_THE TASK_:
Your response should consist of one number, the count of lines below that contain "card".

_MATERIAL SUPPLIED_:
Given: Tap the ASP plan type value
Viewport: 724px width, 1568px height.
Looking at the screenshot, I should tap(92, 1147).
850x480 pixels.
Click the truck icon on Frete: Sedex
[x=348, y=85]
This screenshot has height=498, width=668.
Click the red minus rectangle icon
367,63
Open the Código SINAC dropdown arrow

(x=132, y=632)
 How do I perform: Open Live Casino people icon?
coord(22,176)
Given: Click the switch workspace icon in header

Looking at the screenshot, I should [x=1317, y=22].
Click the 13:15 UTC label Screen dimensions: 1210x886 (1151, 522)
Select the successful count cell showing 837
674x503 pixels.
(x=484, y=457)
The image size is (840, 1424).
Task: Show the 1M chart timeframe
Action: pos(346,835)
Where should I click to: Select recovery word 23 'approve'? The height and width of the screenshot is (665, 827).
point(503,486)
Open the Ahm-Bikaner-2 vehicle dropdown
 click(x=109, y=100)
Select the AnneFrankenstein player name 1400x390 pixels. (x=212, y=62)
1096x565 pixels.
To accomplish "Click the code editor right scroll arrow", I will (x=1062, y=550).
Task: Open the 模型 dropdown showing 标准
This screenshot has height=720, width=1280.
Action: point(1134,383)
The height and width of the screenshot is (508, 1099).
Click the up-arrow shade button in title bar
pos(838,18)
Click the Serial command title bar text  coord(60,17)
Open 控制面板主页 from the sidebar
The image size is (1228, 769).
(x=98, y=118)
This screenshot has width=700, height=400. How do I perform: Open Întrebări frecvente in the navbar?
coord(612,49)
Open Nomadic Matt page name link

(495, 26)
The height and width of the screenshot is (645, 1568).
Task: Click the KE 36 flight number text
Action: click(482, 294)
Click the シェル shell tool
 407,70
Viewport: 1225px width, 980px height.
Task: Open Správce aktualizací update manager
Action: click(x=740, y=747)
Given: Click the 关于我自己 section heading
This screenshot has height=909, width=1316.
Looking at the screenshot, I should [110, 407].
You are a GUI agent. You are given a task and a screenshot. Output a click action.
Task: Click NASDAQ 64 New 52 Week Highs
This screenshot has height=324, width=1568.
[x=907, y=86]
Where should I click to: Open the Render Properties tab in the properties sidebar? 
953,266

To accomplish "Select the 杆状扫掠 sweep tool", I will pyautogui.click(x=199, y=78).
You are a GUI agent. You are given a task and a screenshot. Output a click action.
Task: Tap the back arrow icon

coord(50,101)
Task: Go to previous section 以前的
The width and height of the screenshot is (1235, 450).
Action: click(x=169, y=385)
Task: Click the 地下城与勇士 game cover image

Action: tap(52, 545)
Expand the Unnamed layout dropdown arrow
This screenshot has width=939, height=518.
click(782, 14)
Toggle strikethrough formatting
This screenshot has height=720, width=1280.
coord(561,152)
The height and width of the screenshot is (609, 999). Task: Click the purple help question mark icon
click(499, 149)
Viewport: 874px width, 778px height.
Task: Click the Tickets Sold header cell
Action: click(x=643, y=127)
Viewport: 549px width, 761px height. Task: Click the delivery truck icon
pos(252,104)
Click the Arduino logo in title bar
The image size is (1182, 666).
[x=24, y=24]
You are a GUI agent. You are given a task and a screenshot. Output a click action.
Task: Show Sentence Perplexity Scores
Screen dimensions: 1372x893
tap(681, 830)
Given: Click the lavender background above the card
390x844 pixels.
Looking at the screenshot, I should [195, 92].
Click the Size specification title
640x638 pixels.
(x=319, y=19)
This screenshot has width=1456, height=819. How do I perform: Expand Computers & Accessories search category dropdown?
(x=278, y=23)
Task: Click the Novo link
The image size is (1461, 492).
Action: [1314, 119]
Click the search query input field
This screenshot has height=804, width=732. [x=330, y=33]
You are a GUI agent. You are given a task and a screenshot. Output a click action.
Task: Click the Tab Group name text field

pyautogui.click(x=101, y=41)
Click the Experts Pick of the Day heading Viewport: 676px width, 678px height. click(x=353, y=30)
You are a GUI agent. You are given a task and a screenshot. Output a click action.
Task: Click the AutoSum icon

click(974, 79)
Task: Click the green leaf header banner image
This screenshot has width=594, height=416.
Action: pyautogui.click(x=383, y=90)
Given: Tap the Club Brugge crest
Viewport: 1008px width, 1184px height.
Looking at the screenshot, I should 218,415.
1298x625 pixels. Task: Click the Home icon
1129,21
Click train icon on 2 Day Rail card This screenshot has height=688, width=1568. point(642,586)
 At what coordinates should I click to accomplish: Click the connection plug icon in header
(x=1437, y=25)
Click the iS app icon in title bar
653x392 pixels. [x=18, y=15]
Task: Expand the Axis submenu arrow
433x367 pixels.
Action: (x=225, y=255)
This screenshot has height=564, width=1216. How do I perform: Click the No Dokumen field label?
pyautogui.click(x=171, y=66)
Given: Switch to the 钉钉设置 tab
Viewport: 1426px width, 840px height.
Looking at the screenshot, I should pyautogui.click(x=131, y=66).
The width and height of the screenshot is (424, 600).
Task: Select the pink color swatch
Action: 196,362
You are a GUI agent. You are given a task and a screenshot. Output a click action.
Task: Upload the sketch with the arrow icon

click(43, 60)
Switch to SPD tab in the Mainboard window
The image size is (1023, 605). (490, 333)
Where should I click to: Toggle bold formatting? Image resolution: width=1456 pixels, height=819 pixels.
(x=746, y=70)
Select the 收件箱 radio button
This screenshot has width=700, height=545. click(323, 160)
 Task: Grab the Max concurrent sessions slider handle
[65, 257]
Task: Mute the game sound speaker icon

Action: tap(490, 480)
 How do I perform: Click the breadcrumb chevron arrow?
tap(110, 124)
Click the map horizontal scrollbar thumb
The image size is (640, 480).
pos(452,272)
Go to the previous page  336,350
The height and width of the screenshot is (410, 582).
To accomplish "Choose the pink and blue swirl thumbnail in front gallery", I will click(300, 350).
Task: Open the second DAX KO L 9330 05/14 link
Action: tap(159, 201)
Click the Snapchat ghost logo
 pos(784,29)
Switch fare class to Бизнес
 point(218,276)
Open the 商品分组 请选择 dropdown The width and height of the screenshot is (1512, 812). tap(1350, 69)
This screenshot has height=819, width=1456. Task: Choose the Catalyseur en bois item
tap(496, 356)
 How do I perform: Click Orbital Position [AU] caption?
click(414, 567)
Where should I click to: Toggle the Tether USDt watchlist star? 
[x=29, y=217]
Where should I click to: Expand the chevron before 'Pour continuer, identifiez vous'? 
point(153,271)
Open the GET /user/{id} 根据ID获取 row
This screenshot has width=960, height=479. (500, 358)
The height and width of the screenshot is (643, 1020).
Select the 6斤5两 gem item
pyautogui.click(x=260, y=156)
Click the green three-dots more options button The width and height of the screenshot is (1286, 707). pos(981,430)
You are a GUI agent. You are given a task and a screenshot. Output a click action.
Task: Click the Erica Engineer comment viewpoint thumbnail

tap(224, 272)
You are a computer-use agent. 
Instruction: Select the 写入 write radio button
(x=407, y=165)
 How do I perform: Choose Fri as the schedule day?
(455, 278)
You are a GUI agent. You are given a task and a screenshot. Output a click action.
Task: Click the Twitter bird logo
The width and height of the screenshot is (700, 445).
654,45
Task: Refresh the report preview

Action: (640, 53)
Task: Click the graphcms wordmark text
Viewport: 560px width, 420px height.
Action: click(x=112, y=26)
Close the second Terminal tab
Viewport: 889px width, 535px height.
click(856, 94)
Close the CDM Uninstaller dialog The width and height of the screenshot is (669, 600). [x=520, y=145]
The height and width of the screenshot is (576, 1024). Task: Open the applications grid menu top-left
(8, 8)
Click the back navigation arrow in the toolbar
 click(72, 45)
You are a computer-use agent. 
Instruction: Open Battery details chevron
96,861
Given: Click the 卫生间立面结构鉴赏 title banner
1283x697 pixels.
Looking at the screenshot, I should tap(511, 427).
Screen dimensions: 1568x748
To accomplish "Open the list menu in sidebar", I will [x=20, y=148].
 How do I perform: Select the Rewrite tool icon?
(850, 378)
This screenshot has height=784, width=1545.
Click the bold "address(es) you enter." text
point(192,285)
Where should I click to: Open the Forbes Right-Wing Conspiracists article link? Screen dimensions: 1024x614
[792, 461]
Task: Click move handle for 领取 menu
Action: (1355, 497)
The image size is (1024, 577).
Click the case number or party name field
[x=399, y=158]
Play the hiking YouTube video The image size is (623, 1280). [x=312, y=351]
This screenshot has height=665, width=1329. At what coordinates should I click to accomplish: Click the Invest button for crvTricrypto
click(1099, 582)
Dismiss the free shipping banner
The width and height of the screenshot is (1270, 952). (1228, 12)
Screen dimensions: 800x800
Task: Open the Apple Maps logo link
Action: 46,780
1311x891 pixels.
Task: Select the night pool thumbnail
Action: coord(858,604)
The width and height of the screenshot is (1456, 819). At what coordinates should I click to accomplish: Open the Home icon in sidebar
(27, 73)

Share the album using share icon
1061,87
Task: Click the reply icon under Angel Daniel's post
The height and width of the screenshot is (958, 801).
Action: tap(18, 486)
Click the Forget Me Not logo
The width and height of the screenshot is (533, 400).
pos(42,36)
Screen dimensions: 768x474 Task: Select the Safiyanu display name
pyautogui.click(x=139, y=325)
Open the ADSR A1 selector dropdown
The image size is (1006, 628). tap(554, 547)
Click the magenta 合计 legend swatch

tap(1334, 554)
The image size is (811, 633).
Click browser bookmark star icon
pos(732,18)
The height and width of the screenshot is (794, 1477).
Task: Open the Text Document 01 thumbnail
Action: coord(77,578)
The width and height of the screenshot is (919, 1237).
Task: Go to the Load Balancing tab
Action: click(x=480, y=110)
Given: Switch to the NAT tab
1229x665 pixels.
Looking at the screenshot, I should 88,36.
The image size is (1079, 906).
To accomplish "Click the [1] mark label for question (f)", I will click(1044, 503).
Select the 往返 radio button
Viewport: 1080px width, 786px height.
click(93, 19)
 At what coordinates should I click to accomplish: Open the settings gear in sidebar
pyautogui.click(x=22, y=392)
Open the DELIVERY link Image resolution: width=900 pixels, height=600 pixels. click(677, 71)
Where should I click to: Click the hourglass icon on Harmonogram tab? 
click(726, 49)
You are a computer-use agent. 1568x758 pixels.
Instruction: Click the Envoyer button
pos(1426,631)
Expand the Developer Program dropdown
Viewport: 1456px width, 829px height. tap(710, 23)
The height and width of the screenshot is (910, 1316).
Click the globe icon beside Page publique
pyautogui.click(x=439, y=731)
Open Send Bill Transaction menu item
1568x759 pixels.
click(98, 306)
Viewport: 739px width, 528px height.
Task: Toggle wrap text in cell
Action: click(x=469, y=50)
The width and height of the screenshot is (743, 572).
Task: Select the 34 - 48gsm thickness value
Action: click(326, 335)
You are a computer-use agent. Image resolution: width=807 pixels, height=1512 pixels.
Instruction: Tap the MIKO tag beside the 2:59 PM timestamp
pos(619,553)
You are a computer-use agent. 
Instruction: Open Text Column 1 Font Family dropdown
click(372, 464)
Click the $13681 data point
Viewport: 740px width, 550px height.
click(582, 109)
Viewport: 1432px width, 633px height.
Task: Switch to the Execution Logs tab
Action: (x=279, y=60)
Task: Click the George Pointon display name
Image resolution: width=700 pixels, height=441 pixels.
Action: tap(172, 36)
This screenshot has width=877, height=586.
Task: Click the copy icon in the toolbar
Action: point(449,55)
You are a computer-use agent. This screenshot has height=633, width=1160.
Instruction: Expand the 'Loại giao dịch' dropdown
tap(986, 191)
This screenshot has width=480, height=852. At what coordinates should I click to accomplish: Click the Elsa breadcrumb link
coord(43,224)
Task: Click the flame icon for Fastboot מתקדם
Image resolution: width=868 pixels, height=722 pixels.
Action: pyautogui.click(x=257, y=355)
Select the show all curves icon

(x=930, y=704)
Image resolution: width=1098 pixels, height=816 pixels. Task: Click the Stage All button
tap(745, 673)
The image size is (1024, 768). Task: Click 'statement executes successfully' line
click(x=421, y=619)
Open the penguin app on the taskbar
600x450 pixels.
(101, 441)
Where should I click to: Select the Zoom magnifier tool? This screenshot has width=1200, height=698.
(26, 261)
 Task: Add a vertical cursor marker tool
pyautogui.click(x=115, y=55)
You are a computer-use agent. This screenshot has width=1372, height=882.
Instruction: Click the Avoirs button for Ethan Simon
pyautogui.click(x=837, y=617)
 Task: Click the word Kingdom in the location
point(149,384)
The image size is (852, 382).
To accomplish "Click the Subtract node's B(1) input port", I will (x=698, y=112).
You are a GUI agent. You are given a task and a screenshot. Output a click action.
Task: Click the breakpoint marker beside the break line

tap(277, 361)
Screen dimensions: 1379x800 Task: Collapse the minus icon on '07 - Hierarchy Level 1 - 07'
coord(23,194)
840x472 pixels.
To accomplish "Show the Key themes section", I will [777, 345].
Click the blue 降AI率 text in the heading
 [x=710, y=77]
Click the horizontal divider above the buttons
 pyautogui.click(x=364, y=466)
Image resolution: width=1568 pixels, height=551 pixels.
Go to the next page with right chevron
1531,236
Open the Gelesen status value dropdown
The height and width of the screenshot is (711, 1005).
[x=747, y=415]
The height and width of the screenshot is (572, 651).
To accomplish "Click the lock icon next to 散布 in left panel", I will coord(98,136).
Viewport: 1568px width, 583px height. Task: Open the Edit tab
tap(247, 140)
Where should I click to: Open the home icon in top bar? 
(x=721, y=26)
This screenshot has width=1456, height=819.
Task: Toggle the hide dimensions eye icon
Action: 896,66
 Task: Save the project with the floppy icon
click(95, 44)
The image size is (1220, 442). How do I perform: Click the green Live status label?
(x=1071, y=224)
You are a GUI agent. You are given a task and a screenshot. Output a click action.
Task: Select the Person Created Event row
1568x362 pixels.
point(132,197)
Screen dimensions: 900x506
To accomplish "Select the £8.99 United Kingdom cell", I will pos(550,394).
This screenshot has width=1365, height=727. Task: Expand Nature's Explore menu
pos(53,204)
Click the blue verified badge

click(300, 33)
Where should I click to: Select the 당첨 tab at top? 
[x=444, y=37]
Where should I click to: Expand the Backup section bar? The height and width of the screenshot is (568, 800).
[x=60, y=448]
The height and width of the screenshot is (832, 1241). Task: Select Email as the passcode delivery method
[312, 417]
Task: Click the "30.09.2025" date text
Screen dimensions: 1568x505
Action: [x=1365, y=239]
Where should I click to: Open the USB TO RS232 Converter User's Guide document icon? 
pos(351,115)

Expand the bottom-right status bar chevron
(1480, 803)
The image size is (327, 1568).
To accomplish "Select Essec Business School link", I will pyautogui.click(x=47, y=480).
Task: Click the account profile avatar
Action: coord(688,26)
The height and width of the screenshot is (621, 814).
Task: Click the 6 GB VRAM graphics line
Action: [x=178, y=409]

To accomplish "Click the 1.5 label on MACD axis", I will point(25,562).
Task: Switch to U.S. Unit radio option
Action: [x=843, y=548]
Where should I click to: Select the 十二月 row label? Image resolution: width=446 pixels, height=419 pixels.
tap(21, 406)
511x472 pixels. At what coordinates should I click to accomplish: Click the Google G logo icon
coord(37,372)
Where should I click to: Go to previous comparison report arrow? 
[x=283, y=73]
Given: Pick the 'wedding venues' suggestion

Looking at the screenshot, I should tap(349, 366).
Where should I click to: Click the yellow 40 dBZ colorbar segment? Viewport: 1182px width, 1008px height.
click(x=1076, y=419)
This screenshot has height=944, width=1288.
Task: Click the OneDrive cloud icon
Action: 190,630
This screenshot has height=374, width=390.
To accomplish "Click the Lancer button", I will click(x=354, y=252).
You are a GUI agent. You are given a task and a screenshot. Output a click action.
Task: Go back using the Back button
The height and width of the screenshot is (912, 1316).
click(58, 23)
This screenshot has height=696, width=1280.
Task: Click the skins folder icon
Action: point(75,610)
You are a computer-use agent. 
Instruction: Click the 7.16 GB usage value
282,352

_REPLY_:
2